→ Short task
Copy the lines from the one containing "This screenshot has height=736, width=512." through the one containing "The image size is (620, 313). [x=224, y=116]", both included, without changing anything, and leave the pictures out.

→ Raw records
━━━━━━━━━━━━━━━━━━━━

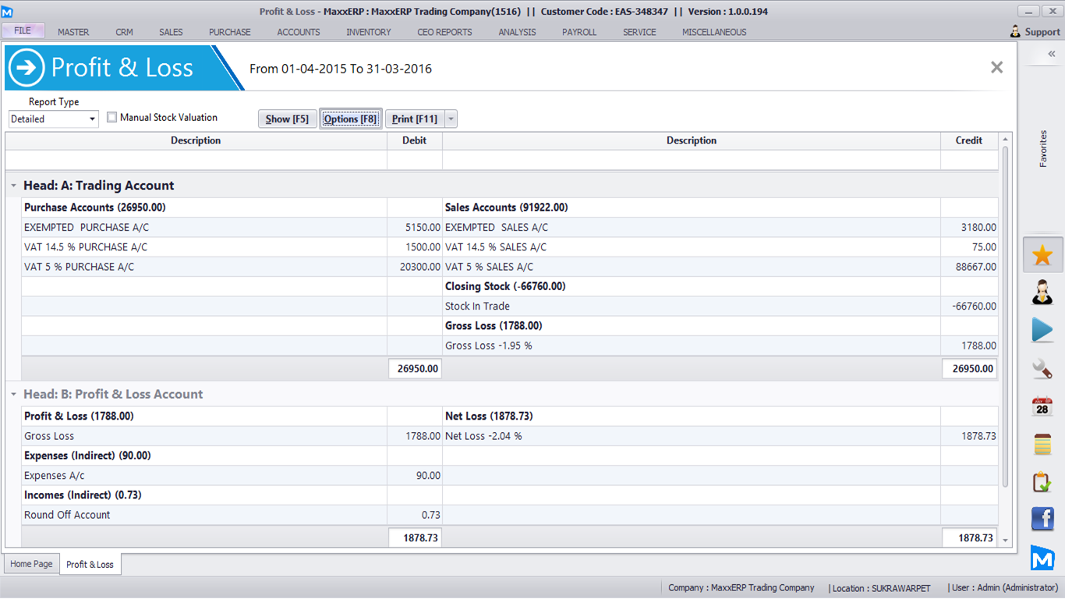Switch to the Home Page tab

pos(31,564)
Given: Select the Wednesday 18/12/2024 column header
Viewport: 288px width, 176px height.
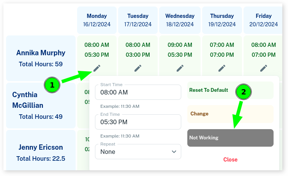Looking at the screenshot, I should point(180,20).
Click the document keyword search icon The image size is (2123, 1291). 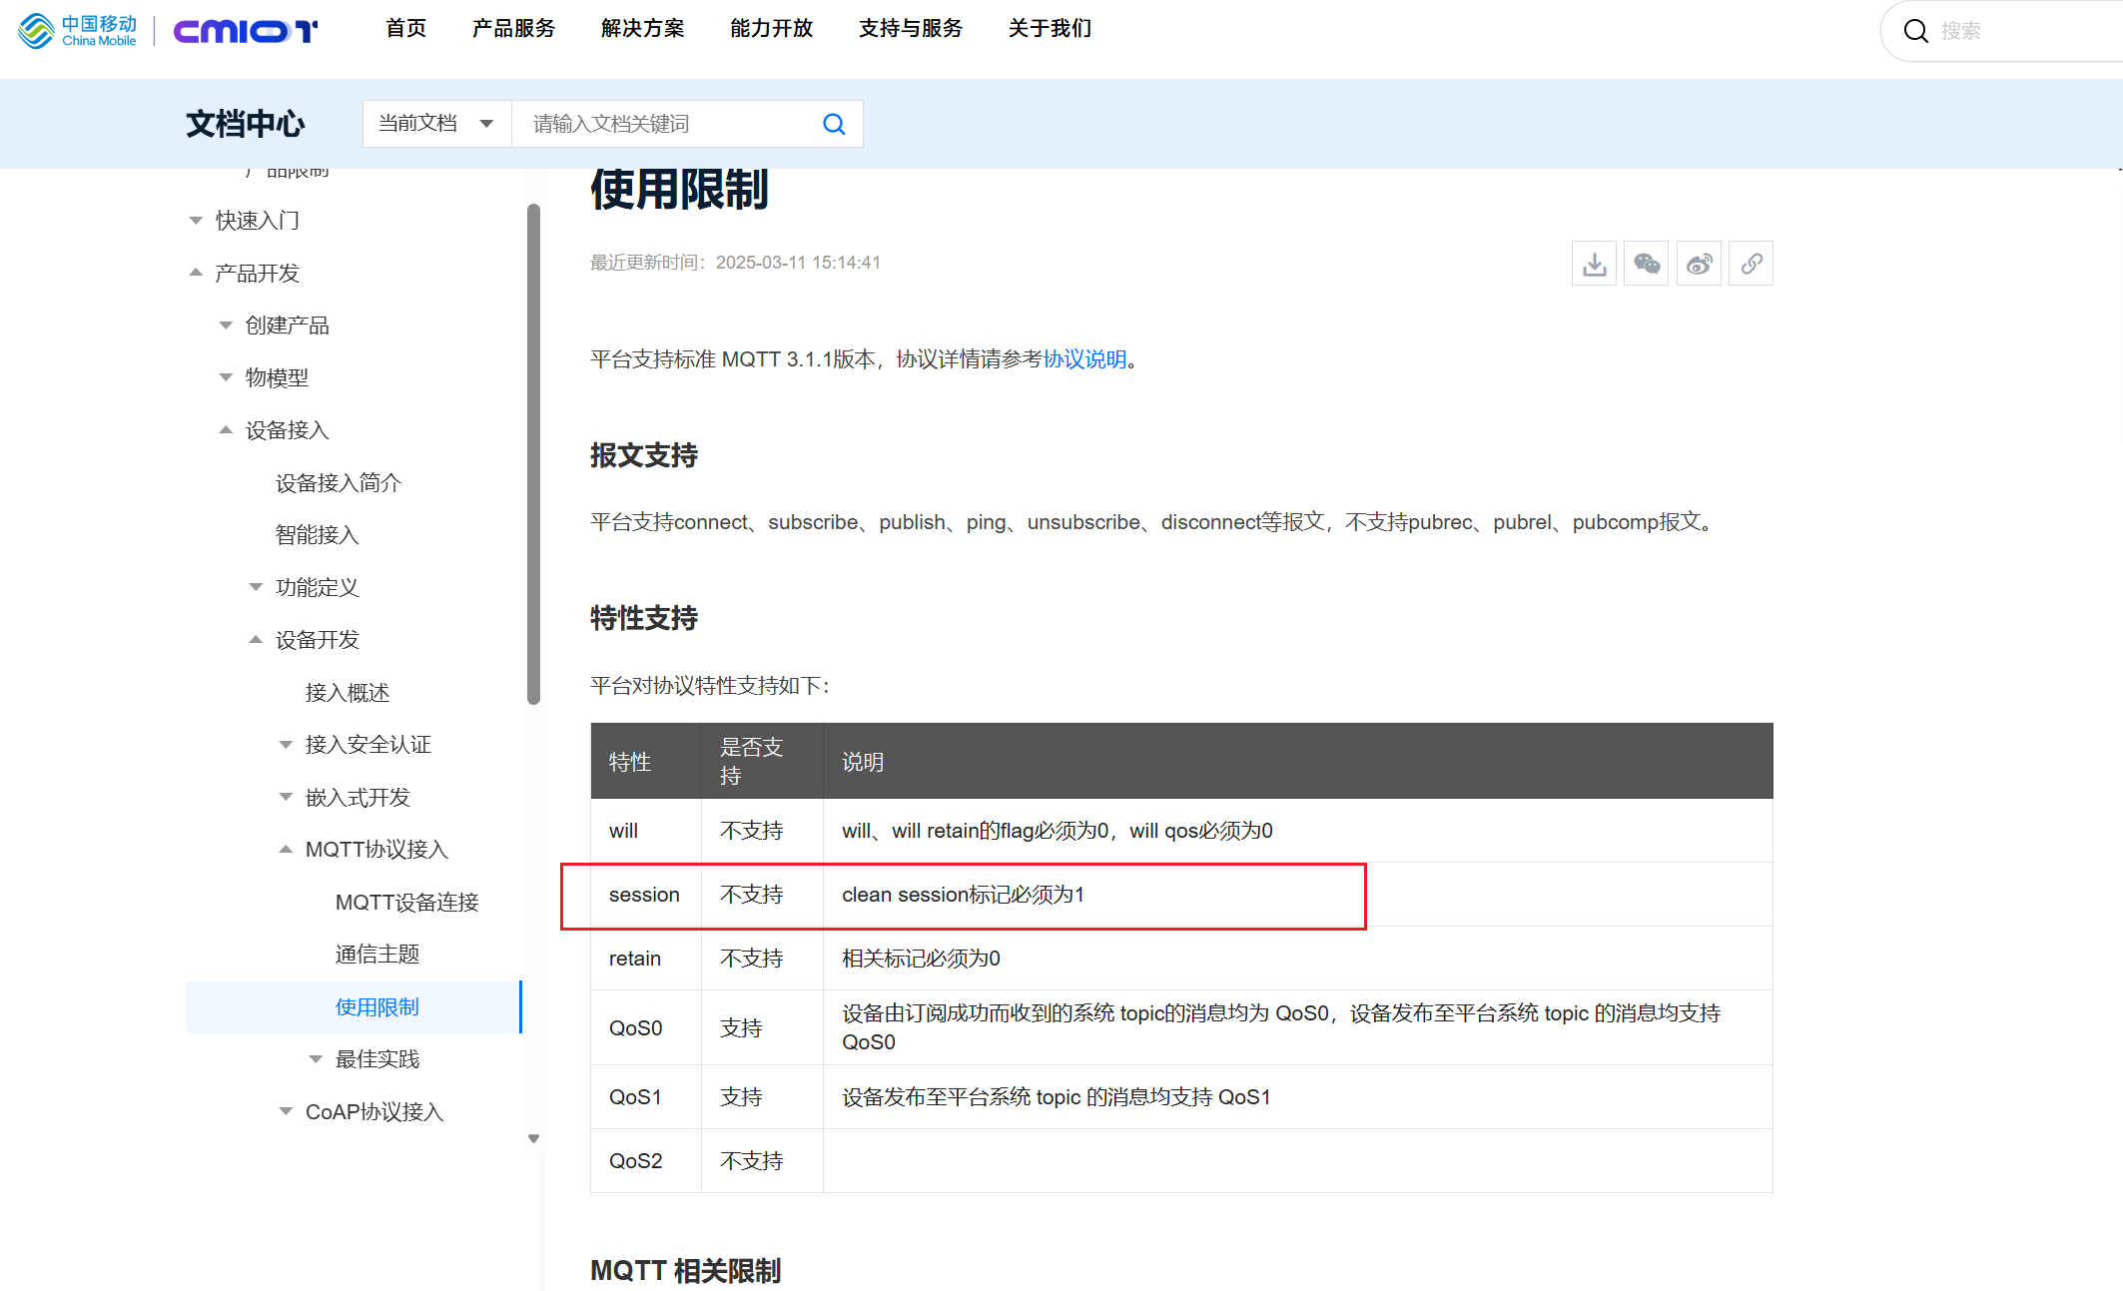pos(833,123)
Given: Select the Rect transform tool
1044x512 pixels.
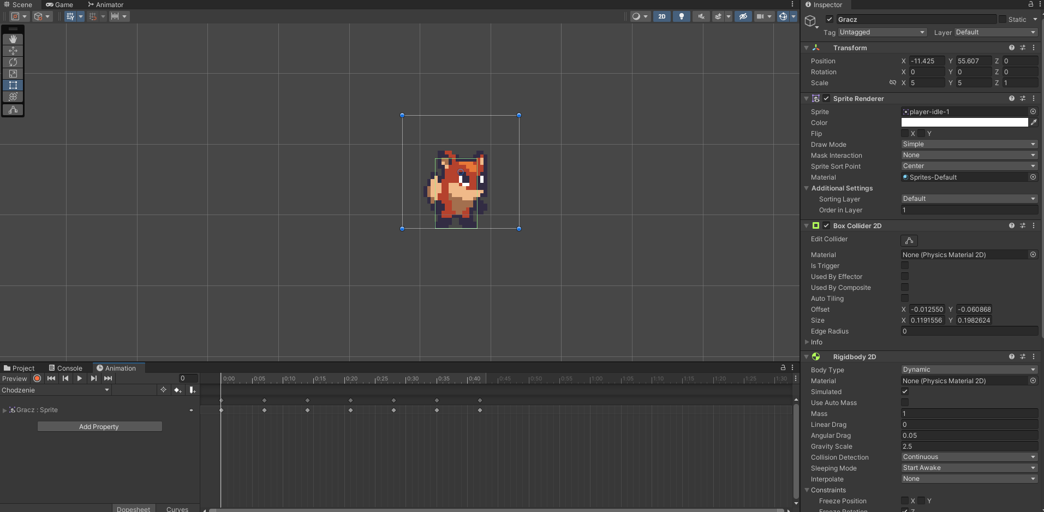Looking at the screenshot, I should (13, 85).
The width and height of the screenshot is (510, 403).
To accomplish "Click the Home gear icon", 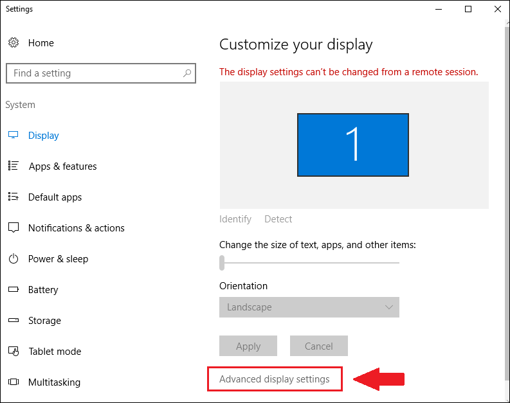I will click(x=14, y=43).

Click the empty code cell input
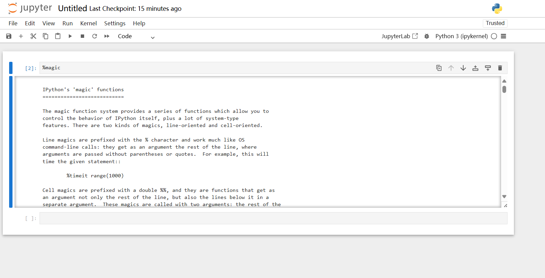coord(273,218)
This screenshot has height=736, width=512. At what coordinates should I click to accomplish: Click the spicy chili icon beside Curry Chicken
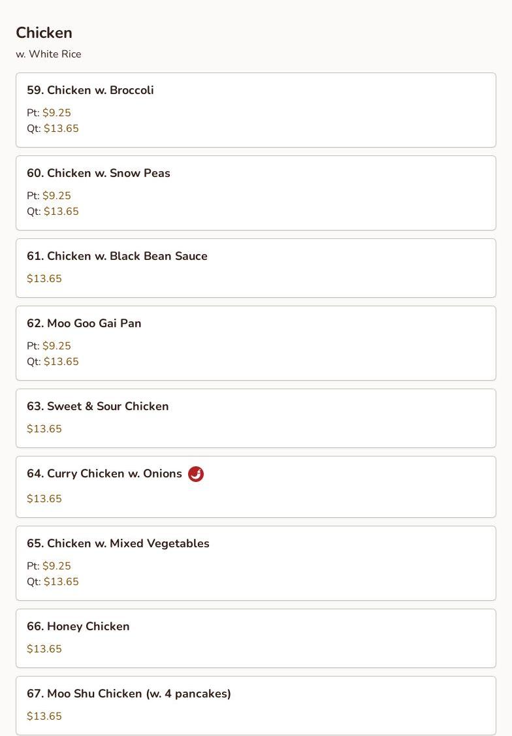coord(196,474)
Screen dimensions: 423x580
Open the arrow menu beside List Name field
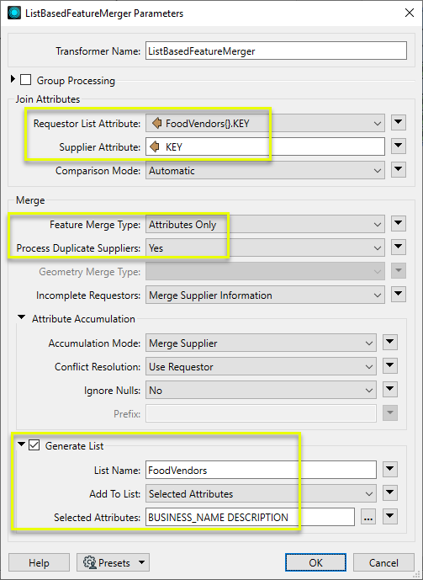coord(390,470)
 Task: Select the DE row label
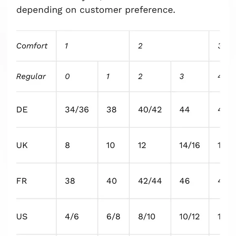(x=22, y=109)
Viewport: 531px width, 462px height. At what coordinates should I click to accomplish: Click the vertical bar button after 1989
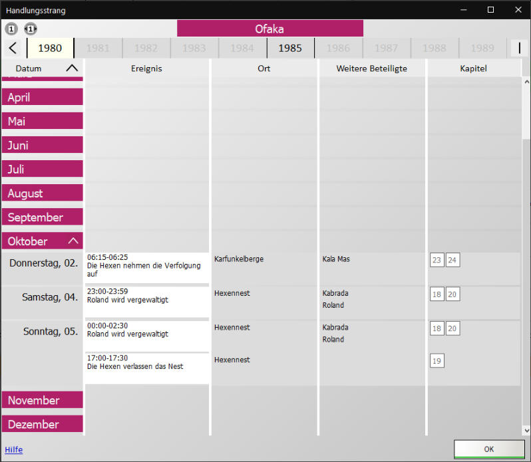click(x=519, y=48)
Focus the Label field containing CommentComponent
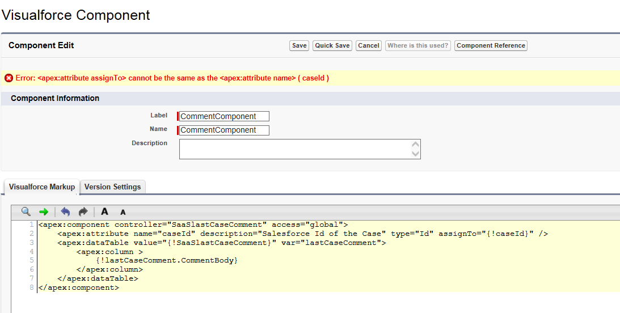The image size is (620, 313). [x=224, y=116]
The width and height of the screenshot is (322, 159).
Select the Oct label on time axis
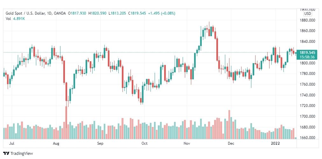click(x=144, y=144)
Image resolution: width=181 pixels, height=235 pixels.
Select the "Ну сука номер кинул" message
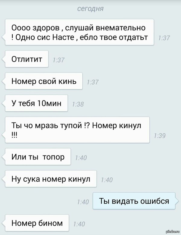tap(51, 179)
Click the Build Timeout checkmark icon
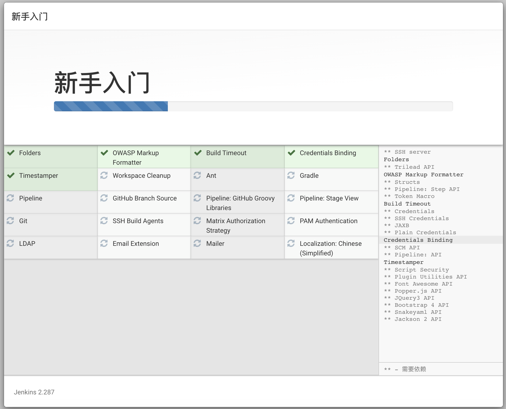This screenshot has height=409, width=506. pos(198,153)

━━━━━━━━━━━━━━━━━━━━

→ Written answer
This screenshot has height=736, width=512. At what coordinates should I click to accomplish: Click the spicy chili icon beside Curry Chicken
coord(196,474)
Screen dimensions: 423x580
Open the arrow menu beside List Name field
coord(390,470)
 Task: Select the DE row label
(x=22, y=109)
Viewport: 531px width, 462px height. At what coordinates should I click to accomplish: Click the vertical bar button after 1989
click(x=519, y=48)
Focus the Label field containing CommentComponent
The image size is (620, 313). [x=224, y=116]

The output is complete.